What to produce:
Line by line, set down the records below from the first line through the line containing "Iconic One (25, 2571)". Omit the pictures.
# # # #
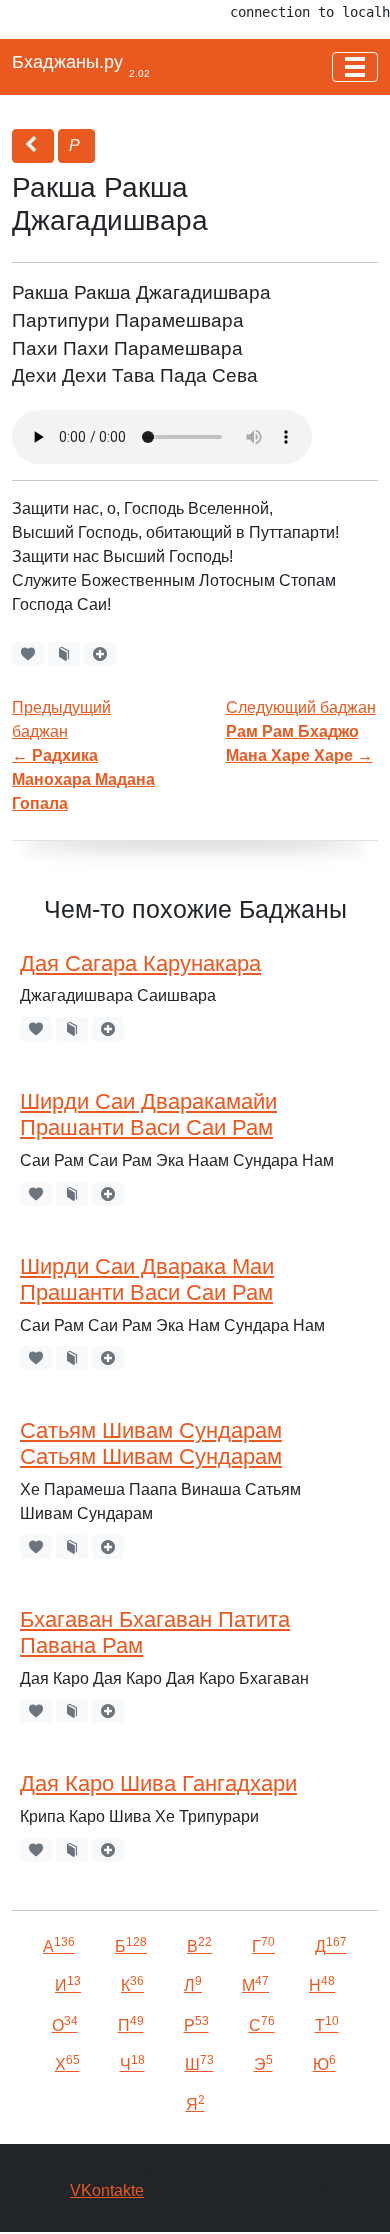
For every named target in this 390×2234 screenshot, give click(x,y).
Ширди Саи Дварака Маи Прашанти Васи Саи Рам (147, 1279)
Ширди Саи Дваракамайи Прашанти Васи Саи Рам (148, 1114)
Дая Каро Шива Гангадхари (158, 1783)
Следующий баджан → (301, 731)
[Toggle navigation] (355, 67)
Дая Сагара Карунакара (140, 963)
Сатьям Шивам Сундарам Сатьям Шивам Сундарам (151, 1443)
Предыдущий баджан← (83, 755)
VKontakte (107, 2190)
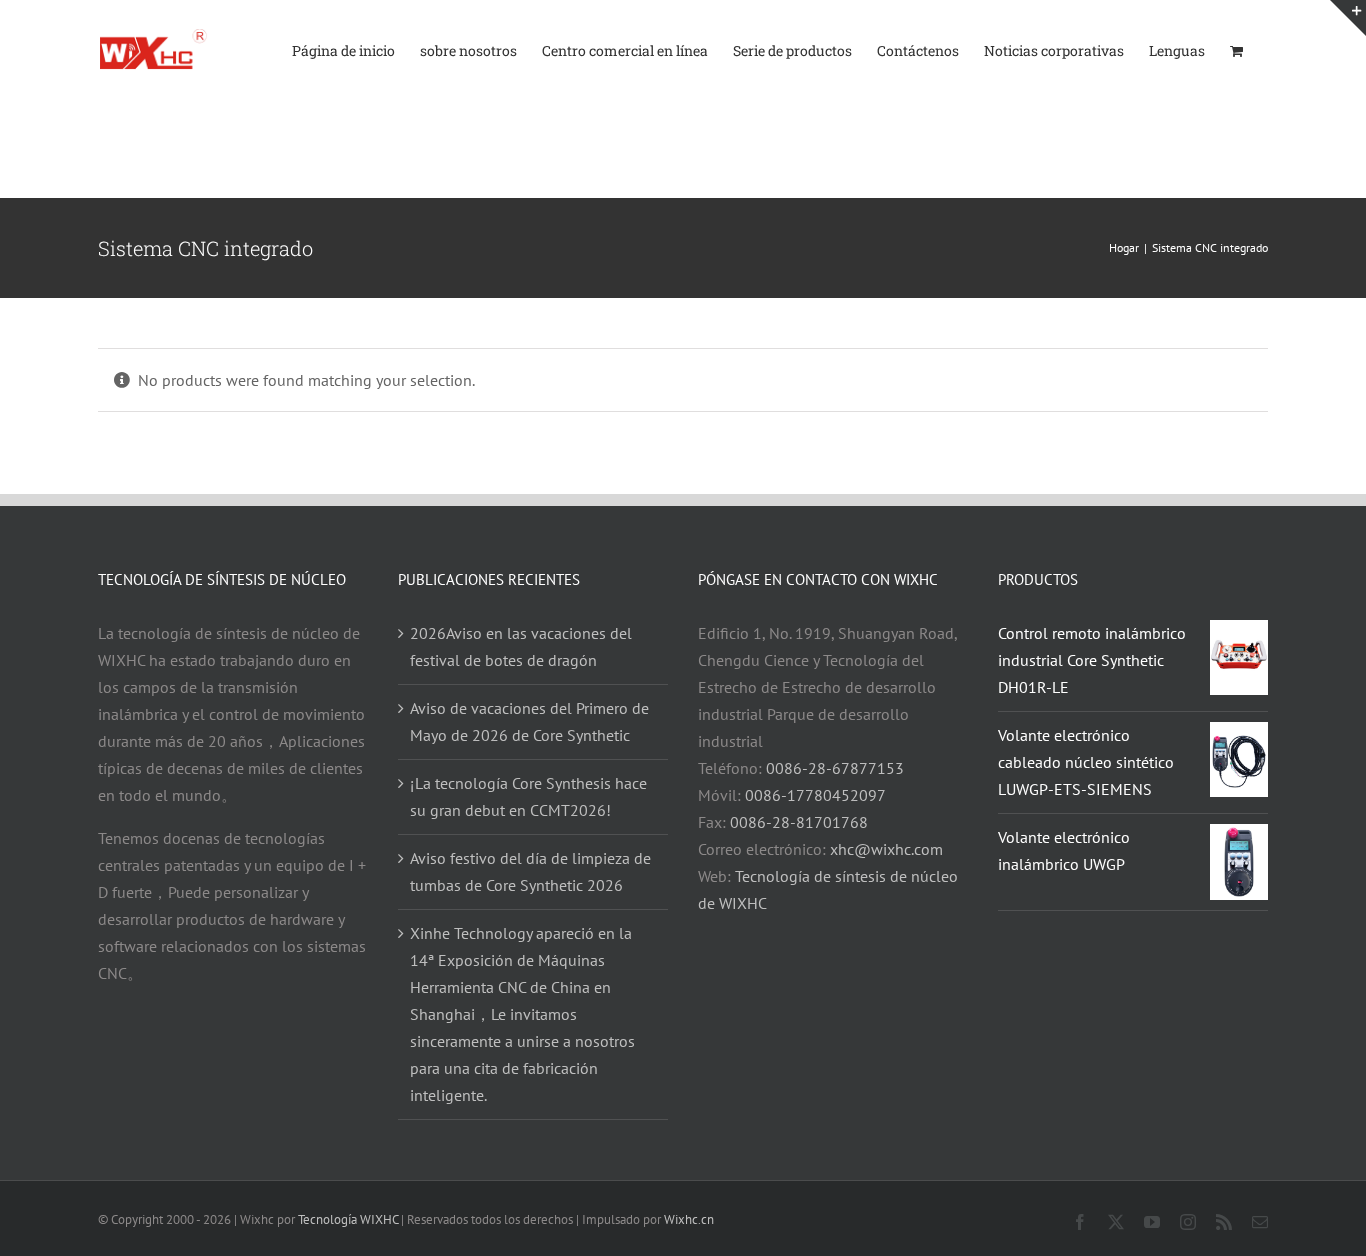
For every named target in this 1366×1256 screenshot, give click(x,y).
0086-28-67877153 (835, 768)
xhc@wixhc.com (886, 849)
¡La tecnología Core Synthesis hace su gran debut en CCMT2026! (528, 796)
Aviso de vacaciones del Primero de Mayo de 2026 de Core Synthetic (529, 721)
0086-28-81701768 (799, 822)
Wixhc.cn (689, 1219)
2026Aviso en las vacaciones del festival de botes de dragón (521, 646)
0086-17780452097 (815, 795)
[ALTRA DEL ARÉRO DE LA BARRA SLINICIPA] (1348, 18)
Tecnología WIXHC (348, 1219)
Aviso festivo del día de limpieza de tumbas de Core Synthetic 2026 (530, 871)
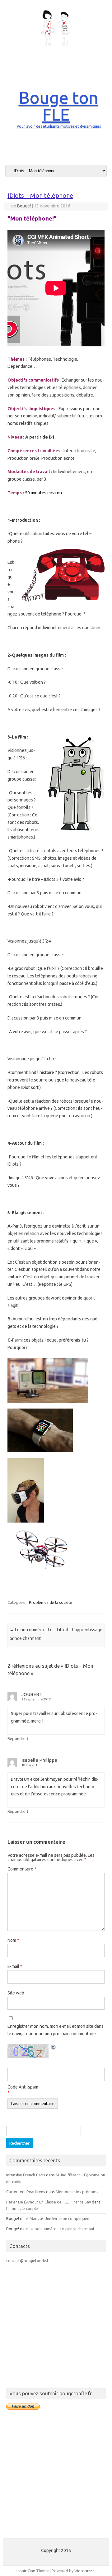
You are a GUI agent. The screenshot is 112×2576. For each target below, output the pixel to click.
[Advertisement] (56, 2328)
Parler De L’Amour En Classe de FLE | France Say (48, 2202)
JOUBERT (31, 1694)
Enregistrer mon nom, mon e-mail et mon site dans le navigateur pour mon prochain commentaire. (55, 2030)
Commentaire (21, 1868)
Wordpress (84, 2571)
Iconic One (25, 2571)
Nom (13, 1940)
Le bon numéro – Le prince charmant (62, 2229)
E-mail (14, 1966)
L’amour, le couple (22, 2208)
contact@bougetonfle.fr (28, 2260)
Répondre (16, 1738)
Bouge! (24, 205)
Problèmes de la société (50, 1602)
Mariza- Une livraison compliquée (59, 2218)
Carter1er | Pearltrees (25, 2191)
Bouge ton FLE (58, 106)
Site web (15, 1992)
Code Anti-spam (22, 2086)
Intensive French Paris (25, 2175)
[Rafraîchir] (53, 2048)
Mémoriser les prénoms (77, 2191)
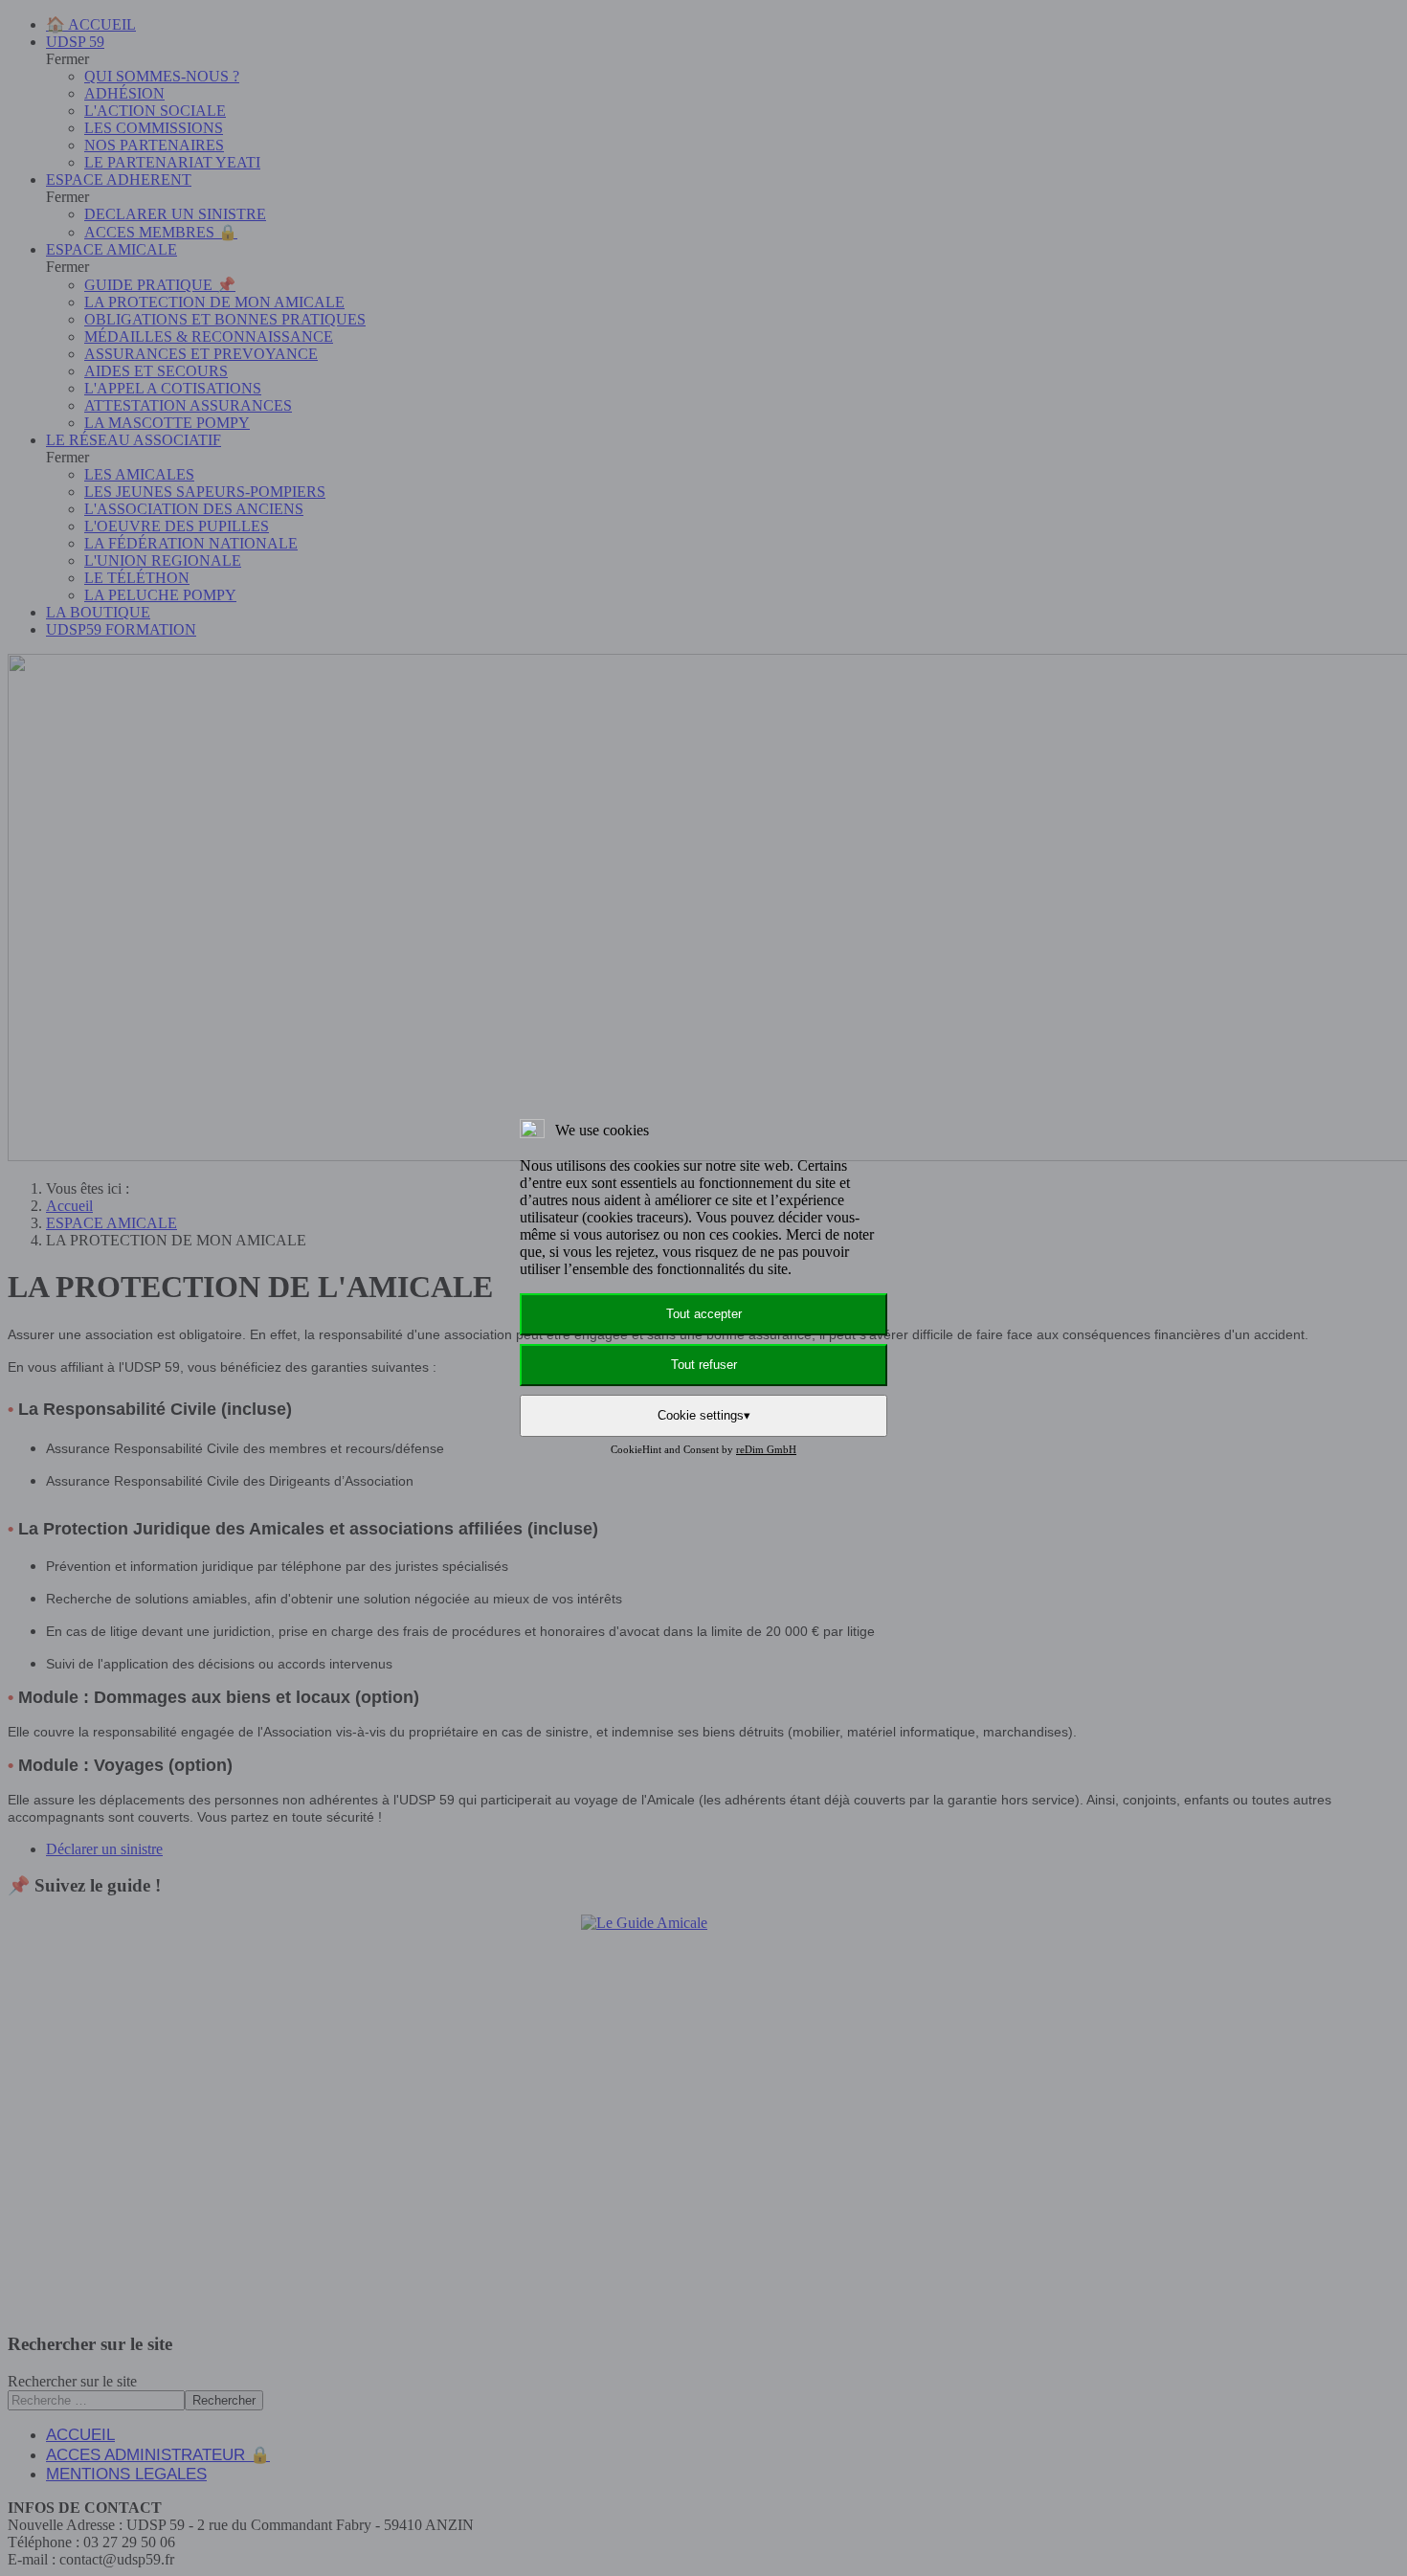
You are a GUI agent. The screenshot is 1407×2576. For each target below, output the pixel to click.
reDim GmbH (766, 1449)
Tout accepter (704, 1314)
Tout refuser (704, 1364)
# # # #
Task output:
For every named target in this 390×2234 screenshot, give click(x,y).
Ширди Саи Дварака Маи Прашанти Васи Саи Рам (147, 1279)
Ширди Саи Дваракамайи Прашанти Васи Саи Рам (148, 1114)
Дая Каро Шива Гангадхари (158, 1783)
Следующий баджан → (301, 731)
[Toggle navigation] (355, 67)
Дая Сагара Карунакара (140, 963)
Сатьям Шивам Сундарам Сатьям Шивам Сундарам (151, 1443)
Предыдущий баджан← (83, 755)
VKontakte (107, 2190)
For every named target in this 1366×1256 screenshot, give click(x,y).
0086-28-67877153 (835, 768)
xhc@wixhc.com (886, 849)
¡La tecnología Core Synthesis hace su gran debut en CCMT2026! (528, 796)
Aviso de vacaciones del Primero de Mayo de 2026 de Core Synthetic (529, 721)
0086-28-81701768 (799, 822)
Wixhc.cn (689, 1219)
2026Aviso en las vacaciones del festival de botes de dragón (521, 646)
0086-17780452097 (815, 795)
[ALTRA DEL ARÉRO DE LA BARRA SLINICIPA] (1348, 18)
Tecnología WIXHC (348, 1219)
Aviso festivo del día de limpieza de tumbas de Core Synthetic 2026 (530, 871)
You are a GUI agent. The screenshot is 112×2576. For each target below, output the pixel to click.
[Advertisement] (56, 2328)
Parler De L’Amour En Classe de FLE | France Say (48, 2202)
JOUBERT (31, 1694)
Enregistrer mon nom, mon e-mail et mon site dans le navigateur pour mon prochain commentaire. (55, 2030)
Commentaire (21, 1868)
Wordpress (84, 2571)
Iconic One (25, 2571)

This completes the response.